YOUR INSTRUCTIONS: Present the lines of the records below as a Markdown table with the columns No. and Line, numbering each row and omitting blank lines. Begin at the line that has "562) in the screenshot." and stop after the line that has "The height and width of the screenshot is (960, 540).".

SUPPLIED RECORDS:
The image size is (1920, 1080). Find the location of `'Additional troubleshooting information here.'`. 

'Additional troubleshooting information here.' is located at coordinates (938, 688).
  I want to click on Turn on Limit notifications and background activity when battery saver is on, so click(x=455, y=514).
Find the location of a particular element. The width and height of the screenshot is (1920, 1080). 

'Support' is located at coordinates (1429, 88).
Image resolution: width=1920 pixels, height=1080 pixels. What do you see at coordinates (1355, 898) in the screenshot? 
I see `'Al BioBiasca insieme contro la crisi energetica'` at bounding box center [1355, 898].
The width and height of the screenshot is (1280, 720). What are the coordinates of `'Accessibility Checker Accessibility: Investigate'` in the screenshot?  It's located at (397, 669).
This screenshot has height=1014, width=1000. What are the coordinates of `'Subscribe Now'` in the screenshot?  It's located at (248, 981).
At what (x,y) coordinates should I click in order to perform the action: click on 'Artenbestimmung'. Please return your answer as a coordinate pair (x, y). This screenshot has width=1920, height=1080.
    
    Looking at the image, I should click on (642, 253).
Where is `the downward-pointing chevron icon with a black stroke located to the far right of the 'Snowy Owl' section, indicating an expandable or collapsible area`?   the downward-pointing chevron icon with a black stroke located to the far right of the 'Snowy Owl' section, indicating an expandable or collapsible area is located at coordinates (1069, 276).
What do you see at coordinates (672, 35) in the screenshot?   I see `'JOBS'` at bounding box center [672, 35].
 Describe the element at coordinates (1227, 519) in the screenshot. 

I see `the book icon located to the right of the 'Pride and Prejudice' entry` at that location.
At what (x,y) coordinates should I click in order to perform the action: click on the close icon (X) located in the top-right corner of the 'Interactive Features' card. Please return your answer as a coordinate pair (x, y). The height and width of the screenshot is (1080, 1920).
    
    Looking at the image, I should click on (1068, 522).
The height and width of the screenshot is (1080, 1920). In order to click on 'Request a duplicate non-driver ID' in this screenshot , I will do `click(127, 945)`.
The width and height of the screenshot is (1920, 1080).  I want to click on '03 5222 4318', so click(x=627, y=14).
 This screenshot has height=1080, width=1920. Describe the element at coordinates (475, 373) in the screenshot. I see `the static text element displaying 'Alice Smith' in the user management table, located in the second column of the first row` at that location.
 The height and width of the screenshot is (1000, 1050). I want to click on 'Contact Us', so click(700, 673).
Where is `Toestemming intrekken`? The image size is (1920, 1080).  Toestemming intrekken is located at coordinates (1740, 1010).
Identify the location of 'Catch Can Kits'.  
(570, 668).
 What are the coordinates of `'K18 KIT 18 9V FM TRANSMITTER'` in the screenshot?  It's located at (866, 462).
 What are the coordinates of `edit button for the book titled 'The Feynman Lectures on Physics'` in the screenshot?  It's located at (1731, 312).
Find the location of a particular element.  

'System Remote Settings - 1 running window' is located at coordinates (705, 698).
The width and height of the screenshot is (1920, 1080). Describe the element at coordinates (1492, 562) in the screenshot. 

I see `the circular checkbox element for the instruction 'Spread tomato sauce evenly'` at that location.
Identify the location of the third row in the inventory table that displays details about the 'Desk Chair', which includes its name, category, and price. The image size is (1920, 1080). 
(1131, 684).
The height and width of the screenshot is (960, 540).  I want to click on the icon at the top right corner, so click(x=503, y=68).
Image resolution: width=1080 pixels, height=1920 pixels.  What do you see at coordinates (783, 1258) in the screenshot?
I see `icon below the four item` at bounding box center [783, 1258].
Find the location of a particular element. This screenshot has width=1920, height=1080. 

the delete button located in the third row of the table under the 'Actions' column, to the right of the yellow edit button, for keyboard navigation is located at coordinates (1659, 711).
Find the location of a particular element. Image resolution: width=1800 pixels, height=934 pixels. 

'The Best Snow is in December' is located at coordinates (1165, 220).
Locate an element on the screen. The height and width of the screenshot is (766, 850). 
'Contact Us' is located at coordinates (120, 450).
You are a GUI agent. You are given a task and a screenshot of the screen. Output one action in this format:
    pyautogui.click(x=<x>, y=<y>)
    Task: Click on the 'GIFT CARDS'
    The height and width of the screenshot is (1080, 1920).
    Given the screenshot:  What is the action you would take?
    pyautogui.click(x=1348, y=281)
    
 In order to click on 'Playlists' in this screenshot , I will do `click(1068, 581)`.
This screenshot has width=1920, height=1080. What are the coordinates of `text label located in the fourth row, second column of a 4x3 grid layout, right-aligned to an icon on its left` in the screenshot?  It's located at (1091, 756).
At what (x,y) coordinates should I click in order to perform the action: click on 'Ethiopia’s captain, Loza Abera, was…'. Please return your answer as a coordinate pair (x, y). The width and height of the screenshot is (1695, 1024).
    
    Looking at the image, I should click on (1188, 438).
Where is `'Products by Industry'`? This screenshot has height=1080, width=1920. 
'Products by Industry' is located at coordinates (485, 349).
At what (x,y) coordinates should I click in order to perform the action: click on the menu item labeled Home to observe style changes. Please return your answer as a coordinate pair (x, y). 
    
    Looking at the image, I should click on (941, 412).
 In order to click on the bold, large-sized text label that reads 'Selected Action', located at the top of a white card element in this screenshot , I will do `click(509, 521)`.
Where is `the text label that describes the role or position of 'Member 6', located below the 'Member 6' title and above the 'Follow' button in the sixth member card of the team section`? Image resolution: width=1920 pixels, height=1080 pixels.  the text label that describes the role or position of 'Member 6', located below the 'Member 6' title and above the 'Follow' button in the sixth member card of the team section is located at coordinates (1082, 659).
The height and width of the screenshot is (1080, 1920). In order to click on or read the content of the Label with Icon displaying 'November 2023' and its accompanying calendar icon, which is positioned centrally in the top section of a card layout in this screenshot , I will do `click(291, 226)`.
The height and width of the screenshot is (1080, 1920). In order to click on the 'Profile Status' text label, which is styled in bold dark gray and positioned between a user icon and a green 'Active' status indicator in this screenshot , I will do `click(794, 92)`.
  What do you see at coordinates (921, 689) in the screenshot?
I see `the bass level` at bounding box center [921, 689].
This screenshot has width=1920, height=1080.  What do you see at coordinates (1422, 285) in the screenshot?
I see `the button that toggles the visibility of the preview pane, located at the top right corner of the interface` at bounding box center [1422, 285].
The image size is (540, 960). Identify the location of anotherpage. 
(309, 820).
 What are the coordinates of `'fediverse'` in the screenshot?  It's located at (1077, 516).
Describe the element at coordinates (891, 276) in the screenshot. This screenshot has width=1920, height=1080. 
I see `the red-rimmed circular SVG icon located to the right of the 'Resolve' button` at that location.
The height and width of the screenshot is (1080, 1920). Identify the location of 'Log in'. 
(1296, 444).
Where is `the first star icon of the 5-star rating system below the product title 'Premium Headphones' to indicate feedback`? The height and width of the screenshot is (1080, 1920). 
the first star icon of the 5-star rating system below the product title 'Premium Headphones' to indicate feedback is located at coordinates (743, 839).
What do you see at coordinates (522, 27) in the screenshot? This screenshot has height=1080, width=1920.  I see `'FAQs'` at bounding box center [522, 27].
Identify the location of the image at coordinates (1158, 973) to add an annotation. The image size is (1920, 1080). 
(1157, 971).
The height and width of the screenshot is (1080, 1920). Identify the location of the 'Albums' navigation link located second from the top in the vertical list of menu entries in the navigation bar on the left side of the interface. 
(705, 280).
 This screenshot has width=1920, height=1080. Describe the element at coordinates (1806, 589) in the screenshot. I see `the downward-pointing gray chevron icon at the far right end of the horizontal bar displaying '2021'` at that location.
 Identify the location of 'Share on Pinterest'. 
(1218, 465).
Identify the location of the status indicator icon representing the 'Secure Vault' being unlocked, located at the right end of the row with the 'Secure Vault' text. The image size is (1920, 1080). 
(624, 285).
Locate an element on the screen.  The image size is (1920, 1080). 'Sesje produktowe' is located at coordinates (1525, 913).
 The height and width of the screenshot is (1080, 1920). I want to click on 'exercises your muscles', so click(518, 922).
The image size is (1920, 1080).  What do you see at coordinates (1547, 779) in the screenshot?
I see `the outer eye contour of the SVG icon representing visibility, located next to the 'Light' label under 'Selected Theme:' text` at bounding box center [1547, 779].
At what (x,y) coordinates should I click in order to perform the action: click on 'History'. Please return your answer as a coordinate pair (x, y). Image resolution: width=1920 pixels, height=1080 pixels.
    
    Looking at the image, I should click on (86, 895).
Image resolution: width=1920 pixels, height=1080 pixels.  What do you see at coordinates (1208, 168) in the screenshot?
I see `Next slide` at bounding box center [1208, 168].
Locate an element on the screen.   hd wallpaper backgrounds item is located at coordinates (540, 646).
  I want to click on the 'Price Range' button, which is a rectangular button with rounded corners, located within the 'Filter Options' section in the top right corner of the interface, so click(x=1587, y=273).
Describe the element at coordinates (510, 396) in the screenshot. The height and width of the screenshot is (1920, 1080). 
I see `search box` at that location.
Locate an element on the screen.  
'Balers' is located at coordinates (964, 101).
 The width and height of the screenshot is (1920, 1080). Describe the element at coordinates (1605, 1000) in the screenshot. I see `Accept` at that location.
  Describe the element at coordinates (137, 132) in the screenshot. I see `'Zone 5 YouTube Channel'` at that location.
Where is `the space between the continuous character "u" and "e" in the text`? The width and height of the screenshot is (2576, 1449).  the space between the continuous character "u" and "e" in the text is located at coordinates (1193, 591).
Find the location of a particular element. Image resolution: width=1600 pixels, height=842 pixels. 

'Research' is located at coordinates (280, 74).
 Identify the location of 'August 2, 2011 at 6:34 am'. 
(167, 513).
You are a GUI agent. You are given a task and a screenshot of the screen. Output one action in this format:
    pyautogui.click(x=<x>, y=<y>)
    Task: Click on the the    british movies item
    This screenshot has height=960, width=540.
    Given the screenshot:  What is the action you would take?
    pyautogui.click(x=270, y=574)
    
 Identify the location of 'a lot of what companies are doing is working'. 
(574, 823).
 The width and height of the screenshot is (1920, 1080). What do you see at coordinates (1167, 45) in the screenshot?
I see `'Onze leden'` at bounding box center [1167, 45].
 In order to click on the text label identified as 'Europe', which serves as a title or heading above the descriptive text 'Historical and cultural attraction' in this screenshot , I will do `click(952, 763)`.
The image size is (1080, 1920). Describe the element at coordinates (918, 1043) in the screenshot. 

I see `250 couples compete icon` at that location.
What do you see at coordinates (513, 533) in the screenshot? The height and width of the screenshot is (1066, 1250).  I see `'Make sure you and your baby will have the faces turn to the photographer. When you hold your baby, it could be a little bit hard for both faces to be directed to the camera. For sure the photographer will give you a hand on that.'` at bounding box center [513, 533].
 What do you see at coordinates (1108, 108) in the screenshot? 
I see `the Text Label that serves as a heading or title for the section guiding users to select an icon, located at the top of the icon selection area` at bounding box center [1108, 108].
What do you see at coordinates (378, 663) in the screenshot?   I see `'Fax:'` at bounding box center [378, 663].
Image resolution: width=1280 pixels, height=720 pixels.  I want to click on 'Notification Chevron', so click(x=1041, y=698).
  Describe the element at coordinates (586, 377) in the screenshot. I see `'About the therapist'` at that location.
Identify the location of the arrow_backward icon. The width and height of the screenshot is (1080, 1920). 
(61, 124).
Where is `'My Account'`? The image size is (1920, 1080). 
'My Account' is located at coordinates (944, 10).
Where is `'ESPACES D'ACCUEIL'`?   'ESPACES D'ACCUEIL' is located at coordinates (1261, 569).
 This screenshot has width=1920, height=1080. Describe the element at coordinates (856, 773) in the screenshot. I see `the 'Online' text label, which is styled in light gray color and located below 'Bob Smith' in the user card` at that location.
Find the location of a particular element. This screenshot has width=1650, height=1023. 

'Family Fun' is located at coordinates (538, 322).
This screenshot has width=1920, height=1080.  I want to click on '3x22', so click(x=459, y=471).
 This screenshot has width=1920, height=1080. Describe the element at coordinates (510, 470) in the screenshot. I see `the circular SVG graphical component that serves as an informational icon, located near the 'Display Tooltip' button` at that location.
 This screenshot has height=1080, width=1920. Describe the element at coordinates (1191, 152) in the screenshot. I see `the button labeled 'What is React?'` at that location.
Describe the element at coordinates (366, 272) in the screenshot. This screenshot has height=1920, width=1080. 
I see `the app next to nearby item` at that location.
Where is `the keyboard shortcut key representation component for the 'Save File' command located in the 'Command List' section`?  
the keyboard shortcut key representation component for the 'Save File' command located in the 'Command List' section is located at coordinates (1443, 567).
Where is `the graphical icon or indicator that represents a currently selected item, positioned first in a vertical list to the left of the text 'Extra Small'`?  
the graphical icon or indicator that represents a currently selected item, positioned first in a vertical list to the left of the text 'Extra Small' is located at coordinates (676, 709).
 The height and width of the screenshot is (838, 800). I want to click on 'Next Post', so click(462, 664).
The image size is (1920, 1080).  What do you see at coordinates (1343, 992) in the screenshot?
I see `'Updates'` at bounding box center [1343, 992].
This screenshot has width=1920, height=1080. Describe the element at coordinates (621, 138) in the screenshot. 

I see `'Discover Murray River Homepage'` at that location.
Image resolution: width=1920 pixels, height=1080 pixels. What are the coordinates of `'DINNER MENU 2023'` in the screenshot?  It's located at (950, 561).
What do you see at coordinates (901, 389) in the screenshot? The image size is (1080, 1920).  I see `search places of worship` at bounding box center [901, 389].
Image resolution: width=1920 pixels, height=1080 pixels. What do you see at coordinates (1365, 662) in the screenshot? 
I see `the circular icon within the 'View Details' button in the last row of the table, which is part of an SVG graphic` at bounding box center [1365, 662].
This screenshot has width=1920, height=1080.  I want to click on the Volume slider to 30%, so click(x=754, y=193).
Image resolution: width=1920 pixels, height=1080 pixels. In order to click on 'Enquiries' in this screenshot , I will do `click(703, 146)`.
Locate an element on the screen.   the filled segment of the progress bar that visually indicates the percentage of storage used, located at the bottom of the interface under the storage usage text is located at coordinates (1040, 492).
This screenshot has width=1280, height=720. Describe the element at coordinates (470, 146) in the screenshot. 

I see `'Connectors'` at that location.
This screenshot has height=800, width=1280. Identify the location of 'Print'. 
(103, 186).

CORRECT RESULT:
| No. | Line |
|---|---|
| 1 | The width and height of the screenshot is (1920, 1080). Describe the element at coordinates (1492, 562) in the screenshot.  |
| 2 | I see `the circular checkbox element for the instruction 'Spread tomato sauce evenly'` at that location. |
| 3 | Identify the location of the third row in the inventory table that displays details about the 'Desk Chair', which includes its name, category, and price. The image size is (1920, 1080).  |
| 4 | (1131, 684). |
| 5 | The height and width of the screenshot is (960, 540).  I want to click on the icon at the top right corner, so click(x=503, y=68). |